[Items listed in a dataset]
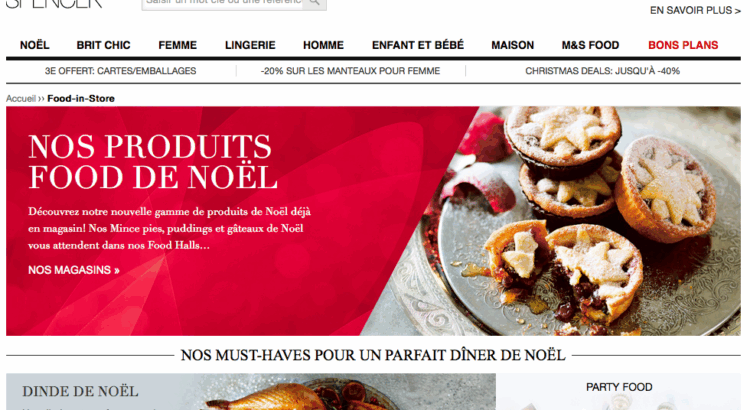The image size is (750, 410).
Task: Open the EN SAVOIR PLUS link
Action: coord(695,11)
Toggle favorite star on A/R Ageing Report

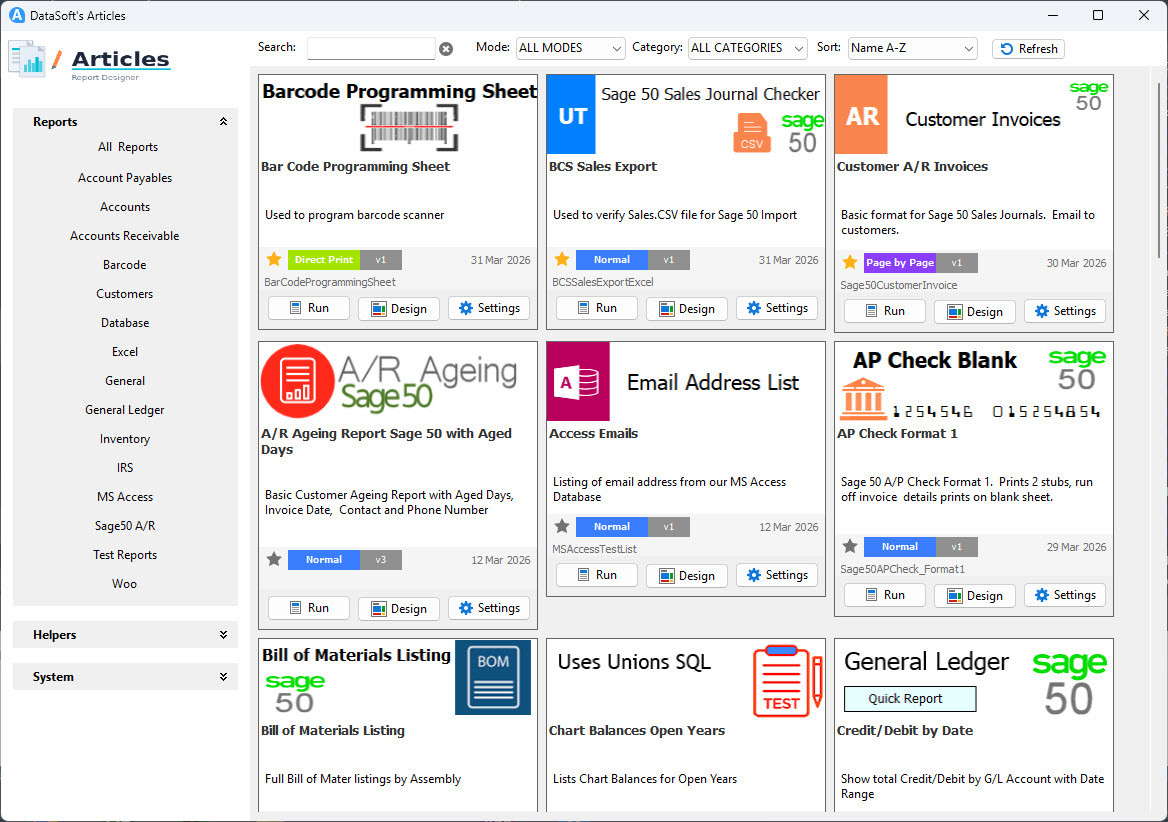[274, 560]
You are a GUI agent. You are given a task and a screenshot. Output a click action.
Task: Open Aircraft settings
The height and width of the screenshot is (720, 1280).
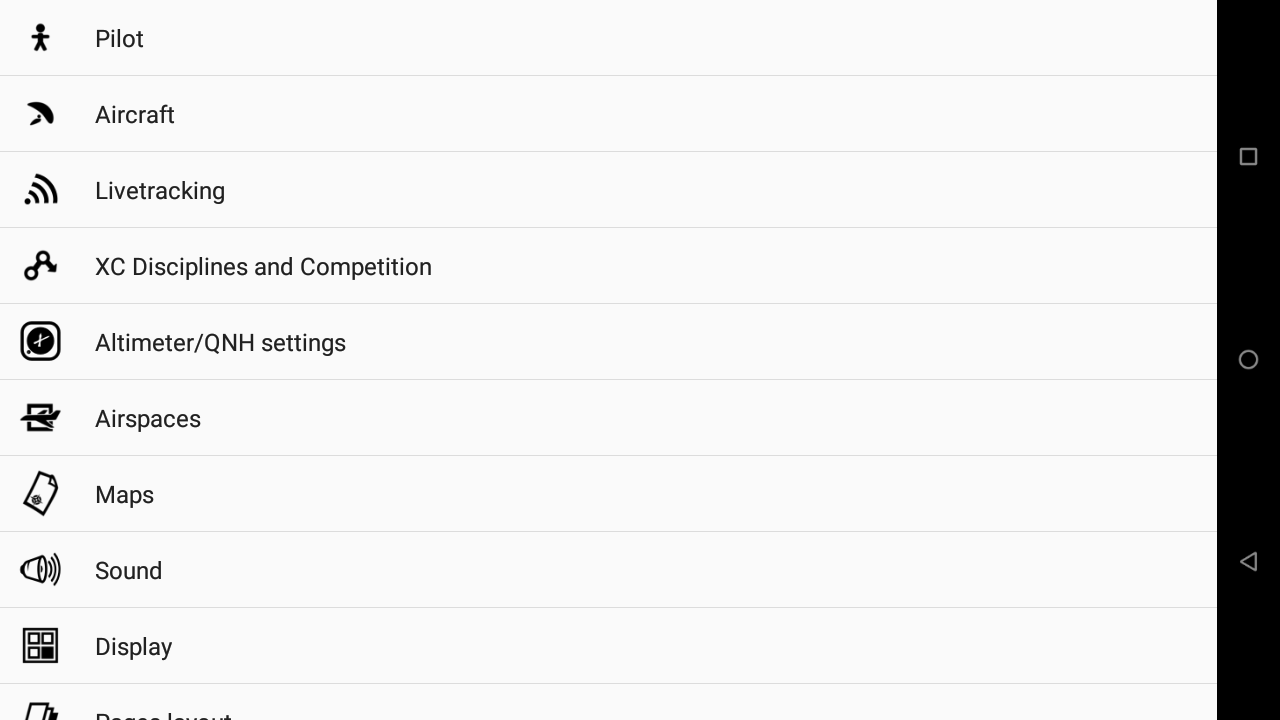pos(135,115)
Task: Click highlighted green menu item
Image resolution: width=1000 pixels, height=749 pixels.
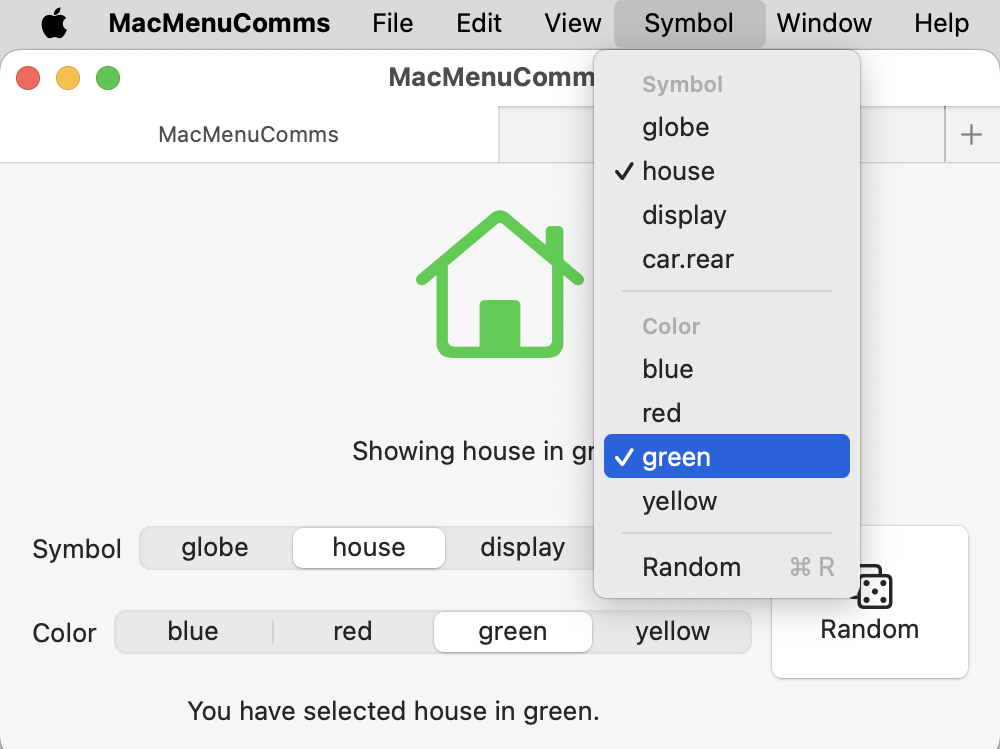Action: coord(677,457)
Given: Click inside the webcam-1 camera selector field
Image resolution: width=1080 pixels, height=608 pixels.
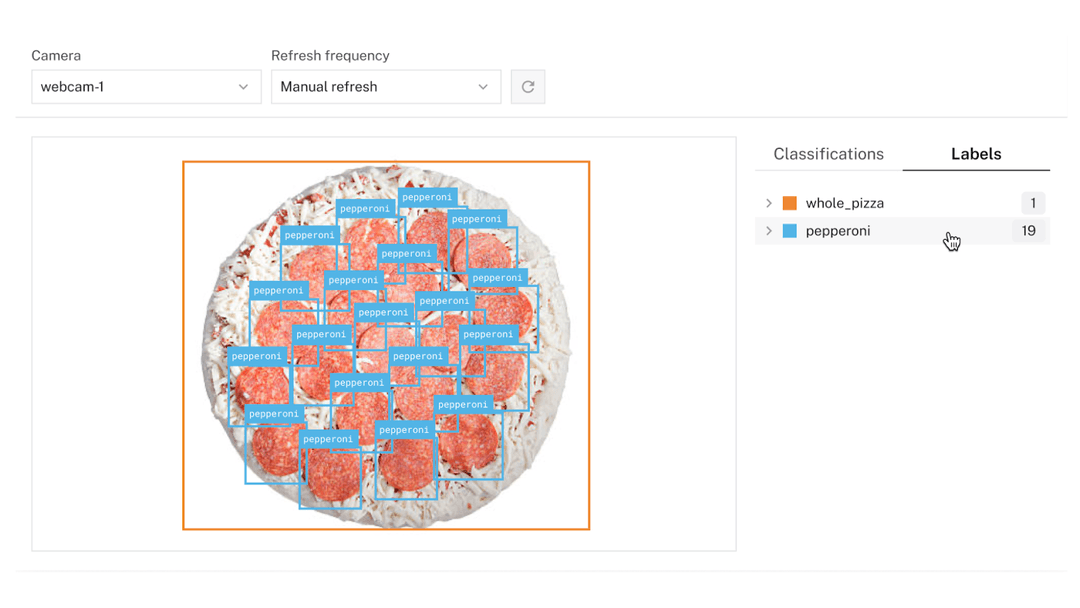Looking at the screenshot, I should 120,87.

### WHAT THIS TASK INVOLVES
Transcribe exactly the lines running from the line with "Toggle favorite star on A/R Ageing Report" to the last line of the entries. Pictures stay out of the copy.

### OUTPUT FOR THIS TASK
Toggle favorite star on A/R Ageing Report

[274, 560]
You are a GUI agent. You are given a task and a screenshot. Output a click action.
Task: Open Aircraft settings
The height and width of the screenshot is (720, 1280).
pos(135,115)
Task: Click highlighted green menu item
Image resolution: width=1000 pixels, height=749 pixels.
Action: coord(677,457)
Given: Click inside the webcam-1 camera selector field
Image resolution: width=1080 pixels, height=608 pixels.
Looking at the screenshot, I should 120,87.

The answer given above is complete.